**Task directions**
Take the line containing "Task: Open the CRM section in the sidebar" through the last line of the data and retype those lines exactly. Pictures do not belong in the copy.

**Extracted records**
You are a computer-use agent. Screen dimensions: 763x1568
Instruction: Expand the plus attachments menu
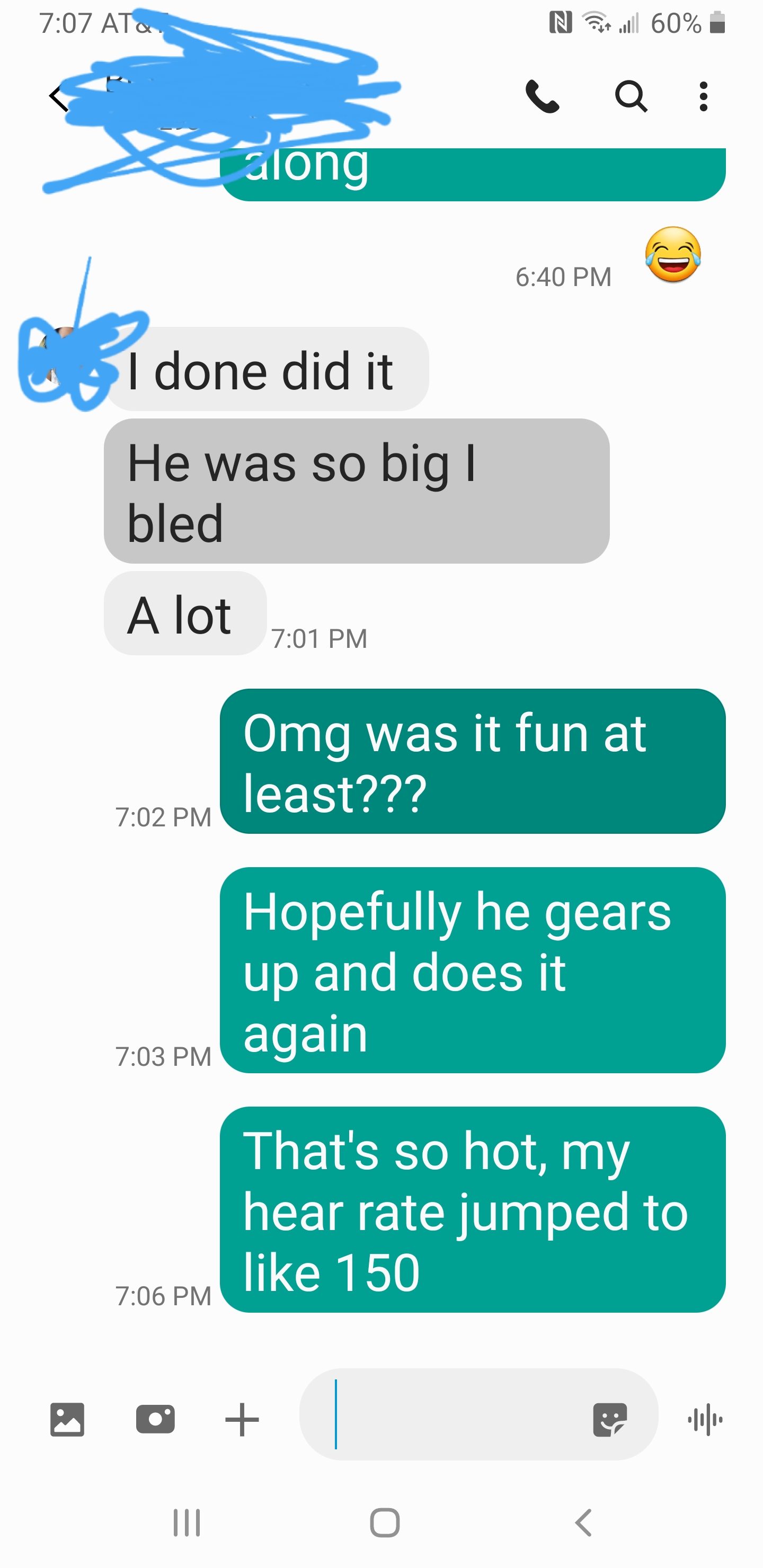(242, 1420)
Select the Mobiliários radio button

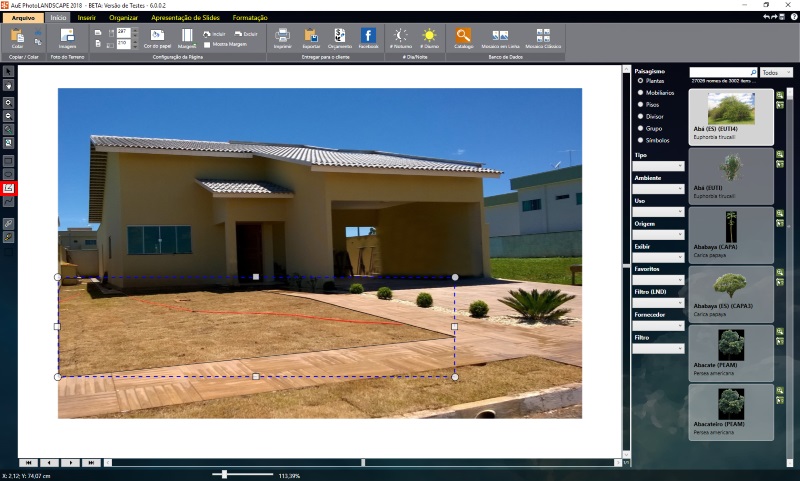(640, 92)
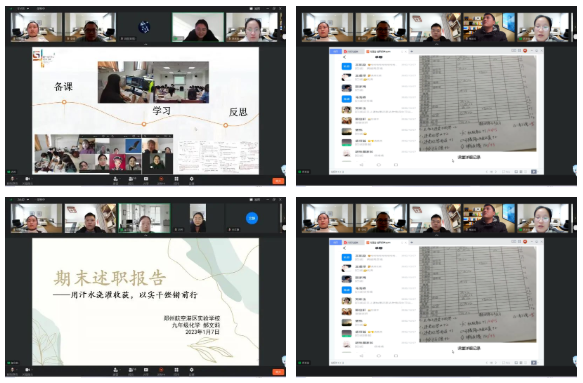Open four-square apps icon in top-left toolbar
The height and width of the screenshot is (383, 583).
(176, 179)
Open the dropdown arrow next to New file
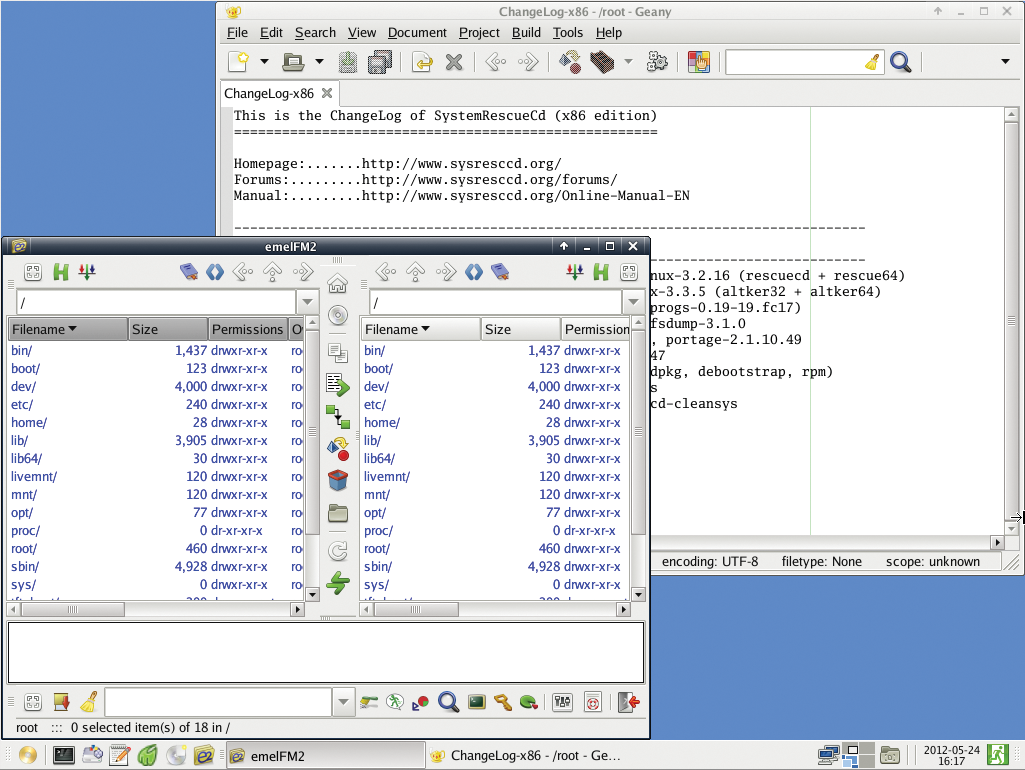 265,62
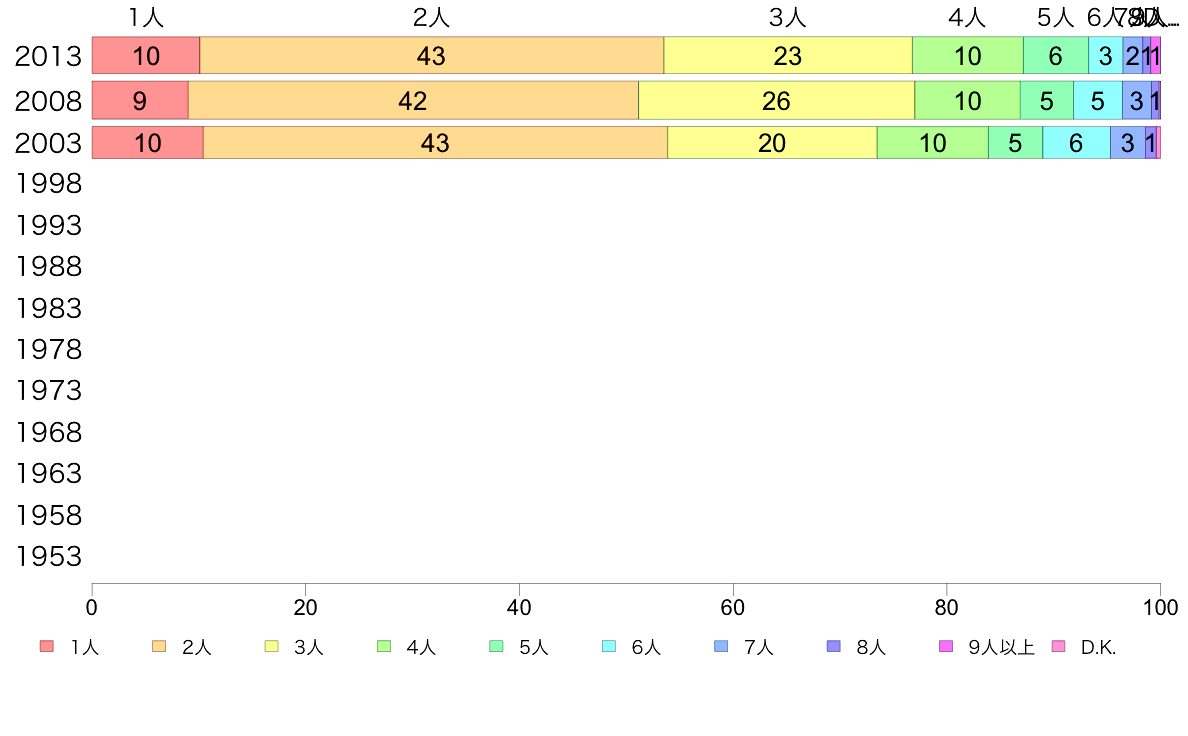Click the yellow 3人 legend swatch
Screen dimensions: 1188x736
point(271,647)
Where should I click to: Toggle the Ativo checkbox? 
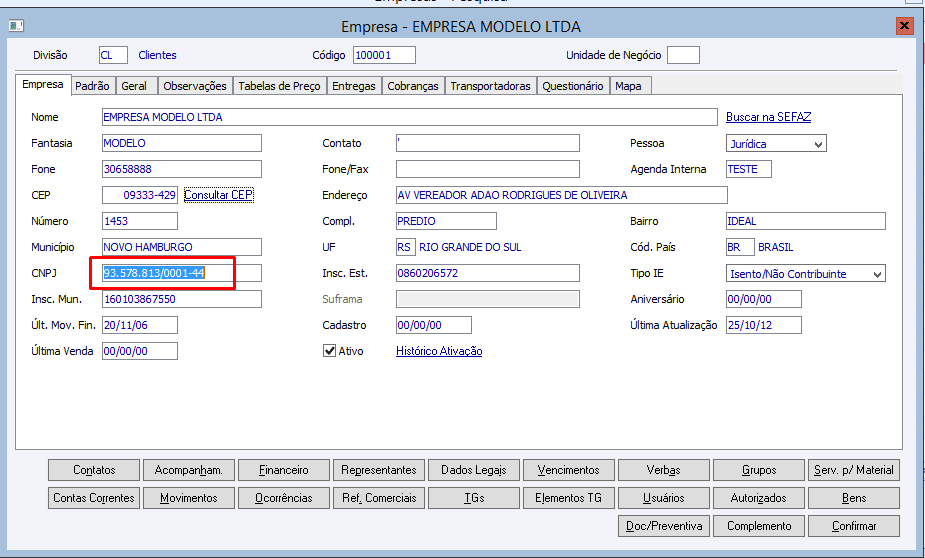pos(329,351)
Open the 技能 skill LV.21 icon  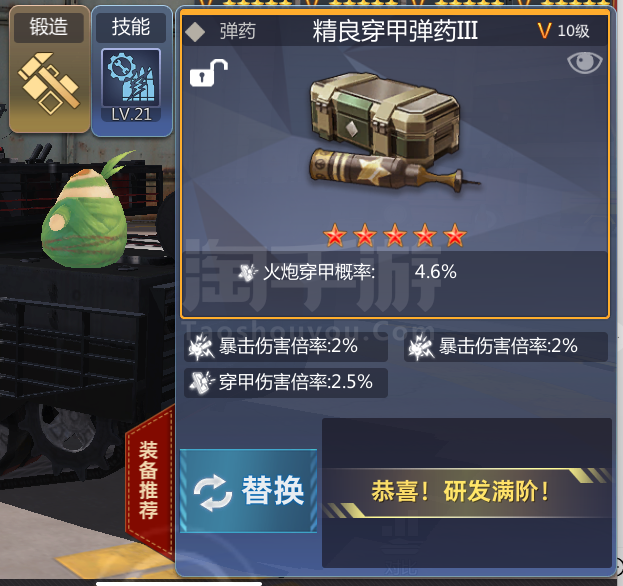(x=132, y=71)
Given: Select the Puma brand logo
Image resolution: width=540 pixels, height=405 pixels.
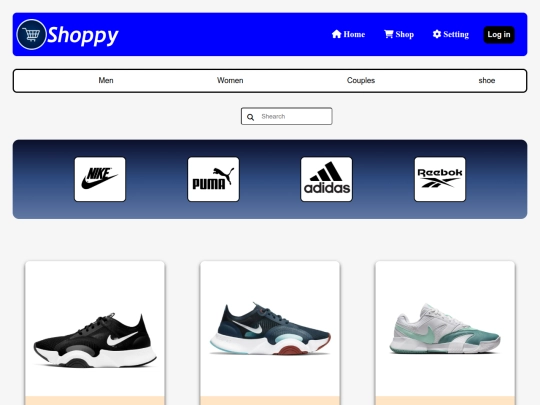Looking at the screenshot, I should (x=213, y=179).
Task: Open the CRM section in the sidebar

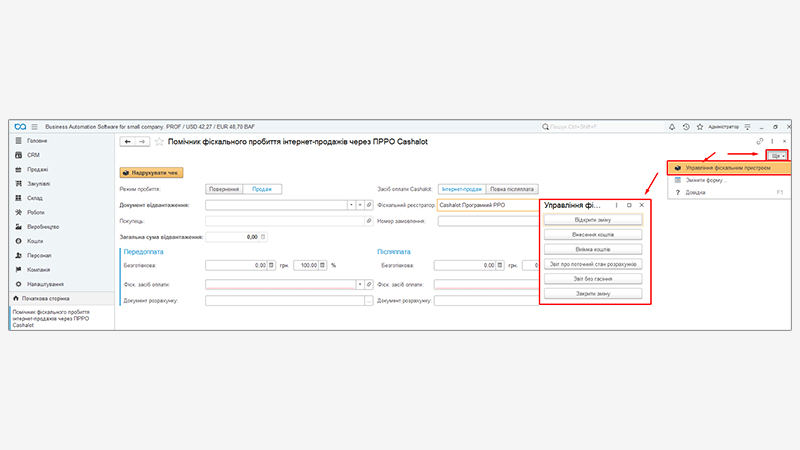Action: pyautogui.click(x=33, y=155)
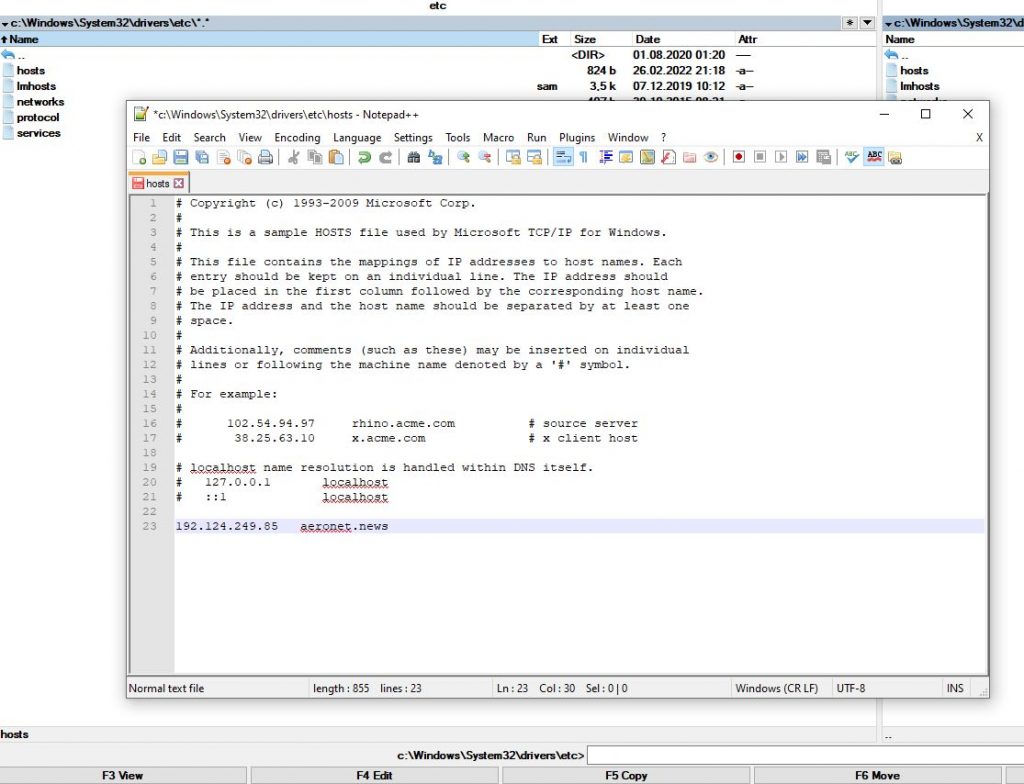Viewport: 1024px width, 784px height.
Task: Start macro recording with red dot icon
Action: point(738,157)
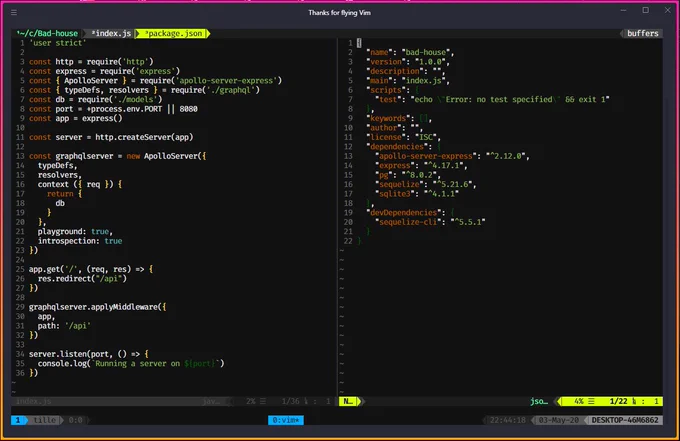Open the hamburger menu in title bar
680x441 pixels.
[14, 13]
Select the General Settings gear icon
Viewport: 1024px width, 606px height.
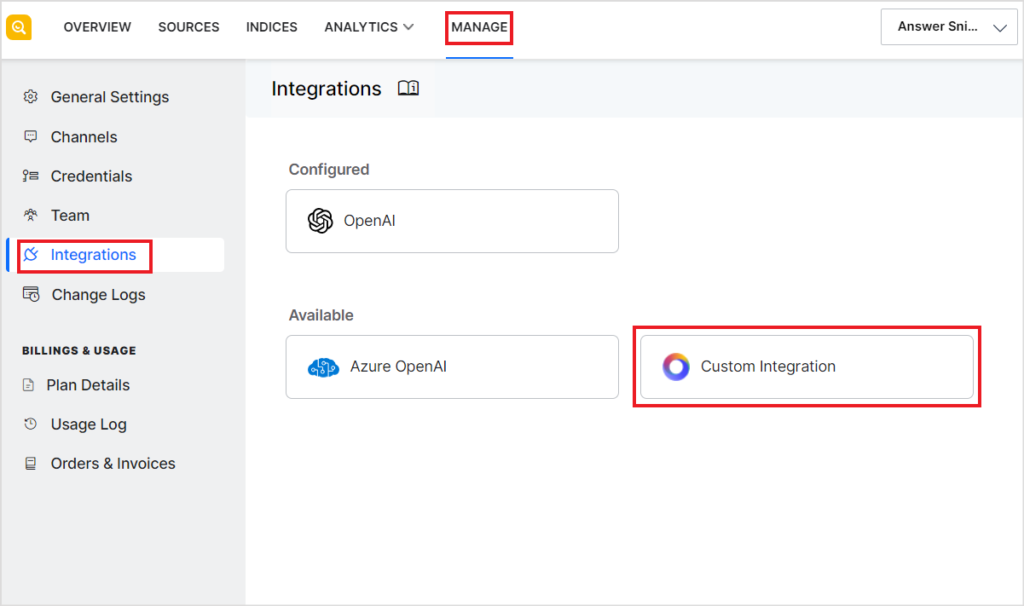30,96
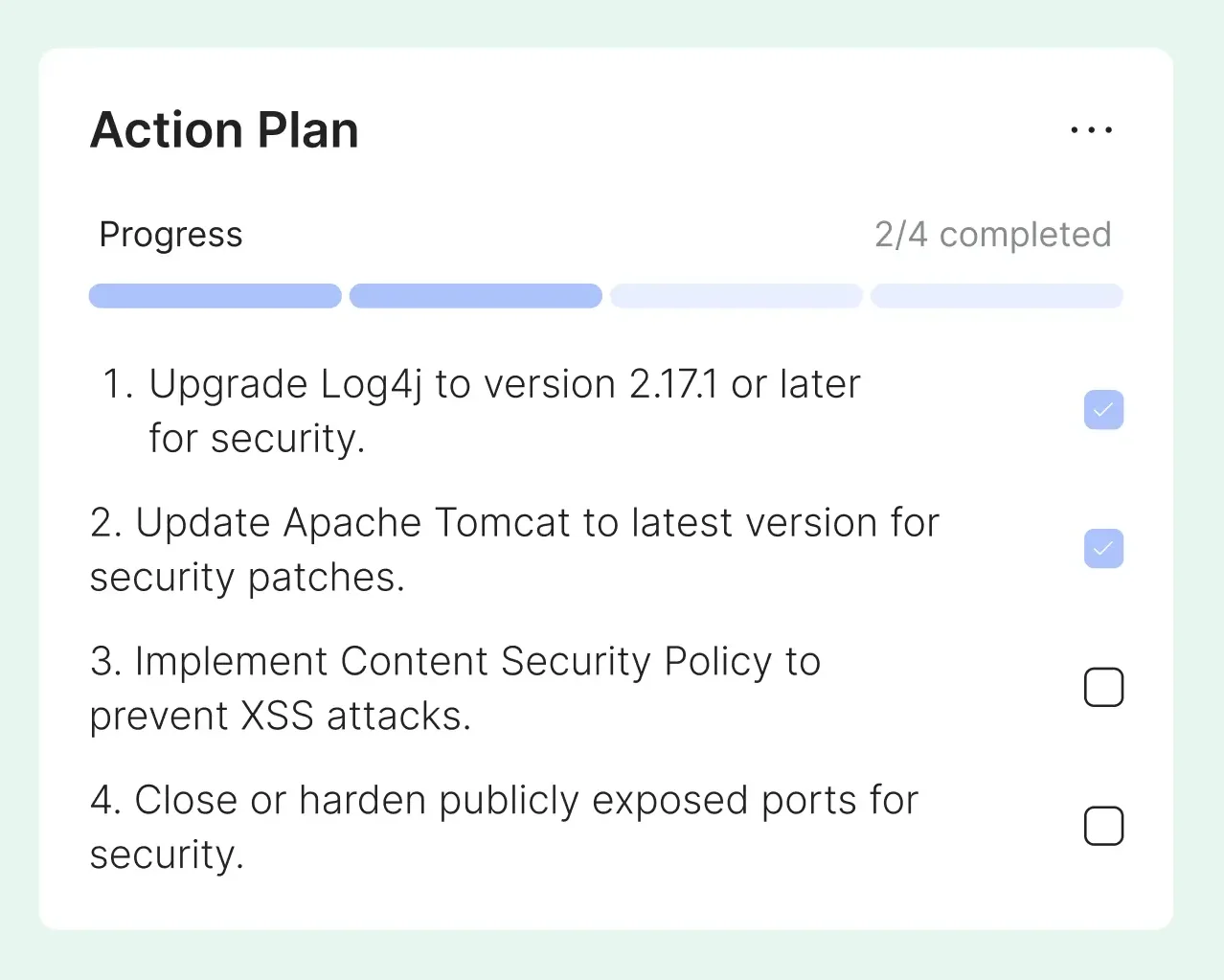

**Response to the task**
Task: Open the CRM section in the sidebar

Action: pyautogui.click(x=33, y=155)
Viewport: 1024px width, 784px height.
Task: Start macro recording with red dot icon
Action: point(738,157)
Open the hamburger menu in title bar
680x441 pixels.
[14, 13]
Select the General Settings gear icon
Viewport: 1024px width, 606px height.
30,96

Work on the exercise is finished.